I wasn’t familiar with Jia Tolentino when I requested this. I was intrigued by the title, cover, and blurb. When I started reading, I was a little worried I was falling into some sort of Millenial-takes-herself-too-seriously world, one in which being on a reality show as a teen meant she thought she should be an arbiter of pop culture and that this somehow earned her chops as a *real* thinker/writer/personality.
Wow, was I mistaken.
I thoroughly enjoyed this collection of essays, finding them thoughtful and provocative and very well written.
Tolentino may have started out on her path to fame in a way that made me roll my eyes (sorry!) but somewhere along the way she developed a keen sense of herself, her generation, and the world around her – and her ability to translate that sense into language that is engaging, thought-provoking, and brutally upfront about the realities of being a woman in the modern world caught me off guard.

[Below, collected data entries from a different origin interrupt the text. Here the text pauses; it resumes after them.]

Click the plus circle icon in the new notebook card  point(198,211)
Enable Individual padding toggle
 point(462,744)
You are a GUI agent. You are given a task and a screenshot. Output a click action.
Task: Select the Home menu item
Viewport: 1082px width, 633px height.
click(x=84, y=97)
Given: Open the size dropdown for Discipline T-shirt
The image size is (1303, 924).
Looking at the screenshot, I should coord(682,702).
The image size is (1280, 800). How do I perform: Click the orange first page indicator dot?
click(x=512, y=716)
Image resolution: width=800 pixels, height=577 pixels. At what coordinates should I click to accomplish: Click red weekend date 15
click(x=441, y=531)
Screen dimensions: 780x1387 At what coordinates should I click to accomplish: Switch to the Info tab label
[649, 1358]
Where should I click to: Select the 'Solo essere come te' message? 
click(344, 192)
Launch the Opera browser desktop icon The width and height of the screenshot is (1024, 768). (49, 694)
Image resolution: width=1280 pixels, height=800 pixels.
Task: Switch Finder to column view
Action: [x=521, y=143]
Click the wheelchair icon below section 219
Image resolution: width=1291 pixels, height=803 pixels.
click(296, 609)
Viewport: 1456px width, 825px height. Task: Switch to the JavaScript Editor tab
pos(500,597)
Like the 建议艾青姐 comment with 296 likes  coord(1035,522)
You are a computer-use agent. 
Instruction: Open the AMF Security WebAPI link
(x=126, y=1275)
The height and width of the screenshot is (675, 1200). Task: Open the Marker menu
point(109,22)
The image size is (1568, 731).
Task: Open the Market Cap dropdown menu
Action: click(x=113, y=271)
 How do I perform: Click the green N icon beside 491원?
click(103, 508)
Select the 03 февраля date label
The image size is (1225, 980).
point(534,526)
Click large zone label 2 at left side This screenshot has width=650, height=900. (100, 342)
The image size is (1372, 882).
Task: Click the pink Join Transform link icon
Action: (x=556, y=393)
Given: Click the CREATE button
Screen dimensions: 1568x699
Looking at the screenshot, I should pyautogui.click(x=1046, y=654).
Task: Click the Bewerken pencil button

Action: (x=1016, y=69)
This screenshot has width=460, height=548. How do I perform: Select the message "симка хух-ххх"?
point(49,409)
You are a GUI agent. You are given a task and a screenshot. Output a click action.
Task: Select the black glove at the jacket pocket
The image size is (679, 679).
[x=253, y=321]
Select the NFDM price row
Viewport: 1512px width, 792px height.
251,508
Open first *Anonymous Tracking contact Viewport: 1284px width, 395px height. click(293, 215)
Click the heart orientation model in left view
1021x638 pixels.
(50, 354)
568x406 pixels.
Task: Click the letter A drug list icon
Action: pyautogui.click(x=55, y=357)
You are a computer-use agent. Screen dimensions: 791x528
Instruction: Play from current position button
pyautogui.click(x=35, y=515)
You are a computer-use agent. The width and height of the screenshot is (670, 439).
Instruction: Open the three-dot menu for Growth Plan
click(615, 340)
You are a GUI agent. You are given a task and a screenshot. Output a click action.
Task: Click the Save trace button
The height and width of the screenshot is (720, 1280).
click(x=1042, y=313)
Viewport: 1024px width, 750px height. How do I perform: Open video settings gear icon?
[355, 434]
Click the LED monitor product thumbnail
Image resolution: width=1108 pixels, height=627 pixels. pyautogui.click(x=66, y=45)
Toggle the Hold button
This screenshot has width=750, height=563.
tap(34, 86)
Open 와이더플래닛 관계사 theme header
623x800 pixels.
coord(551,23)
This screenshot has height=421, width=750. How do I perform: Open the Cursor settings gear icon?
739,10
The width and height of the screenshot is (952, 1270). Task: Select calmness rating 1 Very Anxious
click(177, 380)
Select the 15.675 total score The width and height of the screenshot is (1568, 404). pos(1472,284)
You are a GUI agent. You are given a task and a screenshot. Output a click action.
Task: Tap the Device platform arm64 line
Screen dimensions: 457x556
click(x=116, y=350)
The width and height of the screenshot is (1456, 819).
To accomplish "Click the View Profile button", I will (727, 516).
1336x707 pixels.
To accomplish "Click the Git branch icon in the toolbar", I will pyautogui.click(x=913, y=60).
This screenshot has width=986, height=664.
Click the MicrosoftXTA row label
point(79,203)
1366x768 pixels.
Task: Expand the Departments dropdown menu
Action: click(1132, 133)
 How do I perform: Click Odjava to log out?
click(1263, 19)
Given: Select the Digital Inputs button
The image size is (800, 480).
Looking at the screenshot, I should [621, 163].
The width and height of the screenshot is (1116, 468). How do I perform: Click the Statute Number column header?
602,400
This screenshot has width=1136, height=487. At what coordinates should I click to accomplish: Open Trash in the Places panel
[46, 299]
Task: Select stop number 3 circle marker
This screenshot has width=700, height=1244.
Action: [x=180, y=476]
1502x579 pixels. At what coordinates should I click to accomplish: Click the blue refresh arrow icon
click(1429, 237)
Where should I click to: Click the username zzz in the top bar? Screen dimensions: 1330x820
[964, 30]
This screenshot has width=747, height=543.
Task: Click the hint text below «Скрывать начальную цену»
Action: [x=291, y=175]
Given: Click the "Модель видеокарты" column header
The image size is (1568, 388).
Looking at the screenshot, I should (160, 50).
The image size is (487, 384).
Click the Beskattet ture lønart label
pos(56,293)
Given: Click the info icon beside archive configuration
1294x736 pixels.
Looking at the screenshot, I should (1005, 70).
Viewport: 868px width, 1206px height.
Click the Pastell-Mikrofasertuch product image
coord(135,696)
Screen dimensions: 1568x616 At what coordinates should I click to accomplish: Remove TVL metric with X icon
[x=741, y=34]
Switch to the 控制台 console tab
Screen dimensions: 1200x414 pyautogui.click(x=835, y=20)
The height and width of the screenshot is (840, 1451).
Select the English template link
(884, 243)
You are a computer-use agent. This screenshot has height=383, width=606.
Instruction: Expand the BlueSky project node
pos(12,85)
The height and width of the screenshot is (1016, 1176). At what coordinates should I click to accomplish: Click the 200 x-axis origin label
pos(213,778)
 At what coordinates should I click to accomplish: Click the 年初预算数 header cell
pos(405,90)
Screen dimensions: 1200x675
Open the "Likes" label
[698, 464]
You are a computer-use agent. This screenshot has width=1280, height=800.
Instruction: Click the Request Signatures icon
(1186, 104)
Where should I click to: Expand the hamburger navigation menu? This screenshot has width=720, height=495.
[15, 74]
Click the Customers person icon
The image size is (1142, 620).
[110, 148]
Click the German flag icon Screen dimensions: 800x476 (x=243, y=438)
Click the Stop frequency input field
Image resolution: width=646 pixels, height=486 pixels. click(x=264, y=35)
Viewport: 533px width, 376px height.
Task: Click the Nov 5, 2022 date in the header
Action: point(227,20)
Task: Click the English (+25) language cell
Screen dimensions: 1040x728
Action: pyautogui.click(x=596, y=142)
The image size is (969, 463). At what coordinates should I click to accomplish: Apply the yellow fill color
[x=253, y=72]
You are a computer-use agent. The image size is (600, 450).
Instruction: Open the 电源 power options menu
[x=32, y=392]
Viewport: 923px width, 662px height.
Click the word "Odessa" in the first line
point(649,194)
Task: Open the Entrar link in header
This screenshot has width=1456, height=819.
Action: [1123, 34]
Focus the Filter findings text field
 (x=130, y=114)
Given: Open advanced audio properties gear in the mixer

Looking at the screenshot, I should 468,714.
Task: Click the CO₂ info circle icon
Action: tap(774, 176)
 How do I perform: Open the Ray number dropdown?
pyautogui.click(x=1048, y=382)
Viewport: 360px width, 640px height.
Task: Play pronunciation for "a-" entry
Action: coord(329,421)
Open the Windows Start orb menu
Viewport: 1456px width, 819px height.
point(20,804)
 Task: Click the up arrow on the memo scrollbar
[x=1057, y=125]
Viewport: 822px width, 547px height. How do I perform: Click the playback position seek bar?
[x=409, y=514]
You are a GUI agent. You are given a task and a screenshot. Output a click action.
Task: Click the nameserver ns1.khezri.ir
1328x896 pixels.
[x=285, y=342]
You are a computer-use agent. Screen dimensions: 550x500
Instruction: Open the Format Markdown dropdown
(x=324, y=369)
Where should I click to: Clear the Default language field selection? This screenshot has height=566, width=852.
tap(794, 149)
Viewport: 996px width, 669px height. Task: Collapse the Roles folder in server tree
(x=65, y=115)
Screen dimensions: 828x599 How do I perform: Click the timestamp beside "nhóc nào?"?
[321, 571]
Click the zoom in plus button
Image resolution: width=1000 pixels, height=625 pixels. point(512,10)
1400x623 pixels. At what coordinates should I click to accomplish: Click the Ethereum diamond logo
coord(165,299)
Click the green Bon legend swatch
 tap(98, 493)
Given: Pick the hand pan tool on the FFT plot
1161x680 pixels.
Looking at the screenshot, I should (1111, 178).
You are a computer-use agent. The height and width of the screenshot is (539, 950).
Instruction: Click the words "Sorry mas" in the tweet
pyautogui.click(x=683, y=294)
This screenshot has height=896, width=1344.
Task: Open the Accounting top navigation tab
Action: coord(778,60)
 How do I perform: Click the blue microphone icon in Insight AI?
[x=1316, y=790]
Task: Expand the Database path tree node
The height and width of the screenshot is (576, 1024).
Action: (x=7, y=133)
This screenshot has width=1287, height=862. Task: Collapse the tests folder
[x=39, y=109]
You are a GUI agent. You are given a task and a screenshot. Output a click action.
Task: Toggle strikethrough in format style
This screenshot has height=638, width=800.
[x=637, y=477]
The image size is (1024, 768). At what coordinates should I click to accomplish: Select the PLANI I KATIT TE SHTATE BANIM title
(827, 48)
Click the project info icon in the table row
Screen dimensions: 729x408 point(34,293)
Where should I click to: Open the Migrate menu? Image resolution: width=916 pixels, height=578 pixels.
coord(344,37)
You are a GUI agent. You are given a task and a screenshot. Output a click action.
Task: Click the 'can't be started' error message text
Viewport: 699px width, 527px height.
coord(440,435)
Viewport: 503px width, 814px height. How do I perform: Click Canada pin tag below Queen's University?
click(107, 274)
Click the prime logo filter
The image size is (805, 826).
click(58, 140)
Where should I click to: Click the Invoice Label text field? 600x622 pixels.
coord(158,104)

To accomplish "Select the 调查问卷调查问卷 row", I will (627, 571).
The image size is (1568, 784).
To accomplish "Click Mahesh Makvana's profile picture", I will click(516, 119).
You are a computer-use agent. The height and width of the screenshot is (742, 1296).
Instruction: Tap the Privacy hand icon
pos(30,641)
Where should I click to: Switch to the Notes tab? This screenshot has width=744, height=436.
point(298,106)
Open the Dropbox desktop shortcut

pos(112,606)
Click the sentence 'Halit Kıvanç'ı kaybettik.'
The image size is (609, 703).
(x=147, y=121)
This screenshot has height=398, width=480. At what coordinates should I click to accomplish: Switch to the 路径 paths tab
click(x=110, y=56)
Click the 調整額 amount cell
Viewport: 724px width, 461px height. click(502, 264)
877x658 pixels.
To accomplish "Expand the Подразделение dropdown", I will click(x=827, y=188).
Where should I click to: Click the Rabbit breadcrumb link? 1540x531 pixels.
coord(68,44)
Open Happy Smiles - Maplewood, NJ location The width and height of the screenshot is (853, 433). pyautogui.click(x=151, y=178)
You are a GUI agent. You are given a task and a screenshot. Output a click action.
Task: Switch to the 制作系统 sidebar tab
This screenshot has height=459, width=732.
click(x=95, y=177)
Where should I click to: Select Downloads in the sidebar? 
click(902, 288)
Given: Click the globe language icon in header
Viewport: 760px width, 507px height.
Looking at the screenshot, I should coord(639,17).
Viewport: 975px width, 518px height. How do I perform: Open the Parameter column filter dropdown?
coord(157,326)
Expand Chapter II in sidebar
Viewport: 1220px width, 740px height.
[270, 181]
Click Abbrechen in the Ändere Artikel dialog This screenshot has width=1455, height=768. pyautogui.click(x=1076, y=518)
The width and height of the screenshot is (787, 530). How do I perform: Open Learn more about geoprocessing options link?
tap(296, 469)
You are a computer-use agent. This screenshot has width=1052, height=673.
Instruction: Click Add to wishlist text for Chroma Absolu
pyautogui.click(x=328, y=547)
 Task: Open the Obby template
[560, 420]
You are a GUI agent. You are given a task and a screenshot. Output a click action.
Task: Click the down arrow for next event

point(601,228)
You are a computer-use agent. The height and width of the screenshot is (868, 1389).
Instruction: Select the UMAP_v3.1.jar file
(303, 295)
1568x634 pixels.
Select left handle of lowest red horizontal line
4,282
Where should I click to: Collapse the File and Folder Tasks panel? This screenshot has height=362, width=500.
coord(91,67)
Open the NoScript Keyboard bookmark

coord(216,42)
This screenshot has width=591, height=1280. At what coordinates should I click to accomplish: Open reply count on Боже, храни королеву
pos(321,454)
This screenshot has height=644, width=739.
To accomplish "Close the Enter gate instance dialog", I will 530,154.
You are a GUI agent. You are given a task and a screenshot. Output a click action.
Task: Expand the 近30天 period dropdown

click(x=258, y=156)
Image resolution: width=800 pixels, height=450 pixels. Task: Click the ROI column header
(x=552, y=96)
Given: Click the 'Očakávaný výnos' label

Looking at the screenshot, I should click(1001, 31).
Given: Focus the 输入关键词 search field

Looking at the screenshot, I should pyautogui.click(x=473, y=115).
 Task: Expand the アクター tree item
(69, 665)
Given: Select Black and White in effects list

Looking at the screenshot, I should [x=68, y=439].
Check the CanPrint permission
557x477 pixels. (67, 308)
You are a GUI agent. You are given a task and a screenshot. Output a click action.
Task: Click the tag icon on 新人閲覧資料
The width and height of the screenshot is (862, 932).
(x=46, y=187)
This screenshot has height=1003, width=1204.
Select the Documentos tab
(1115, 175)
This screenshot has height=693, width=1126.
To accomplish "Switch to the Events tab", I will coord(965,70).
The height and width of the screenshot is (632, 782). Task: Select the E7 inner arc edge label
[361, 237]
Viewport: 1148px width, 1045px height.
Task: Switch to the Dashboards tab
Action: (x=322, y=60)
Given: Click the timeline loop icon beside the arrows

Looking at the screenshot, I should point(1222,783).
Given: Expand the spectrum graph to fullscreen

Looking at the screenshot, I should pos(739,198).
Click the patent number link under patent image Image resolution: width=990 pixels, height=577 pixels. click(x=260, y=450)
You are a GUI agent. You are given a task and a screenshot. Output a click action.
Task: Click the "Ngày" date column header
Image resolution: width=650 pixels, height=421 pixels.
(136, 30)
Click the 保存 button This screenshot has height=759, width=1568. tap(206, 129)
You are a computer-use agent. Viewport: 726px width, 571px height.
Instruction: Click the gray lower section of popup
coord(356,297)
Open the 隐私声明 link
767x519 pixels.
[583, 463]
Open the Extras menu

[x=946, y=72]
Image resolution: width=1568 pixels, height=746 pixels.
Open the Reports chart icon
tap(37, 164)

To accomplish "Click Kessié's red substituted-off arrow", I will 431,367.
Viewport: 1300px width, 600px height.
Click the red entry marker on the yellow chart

This was a marvelous collection of essays – I’ve talked her/the book up to my step-daughter, who is also a young woman making her way in this hot mess of a contemporary world we find ourselves in, and think she could do way worse in finding a guide along the way. True, there were a few eye-rolling moments (Tolentino, as is the case with so many writers who expound on the nature of the world around them, occasionally takes herself a wee-bit too seriously), but on the whole I found this to be a powerful collection of thoughts on the way the world looks – and works…
Thanks to the publisher and NetGalley for my review copy.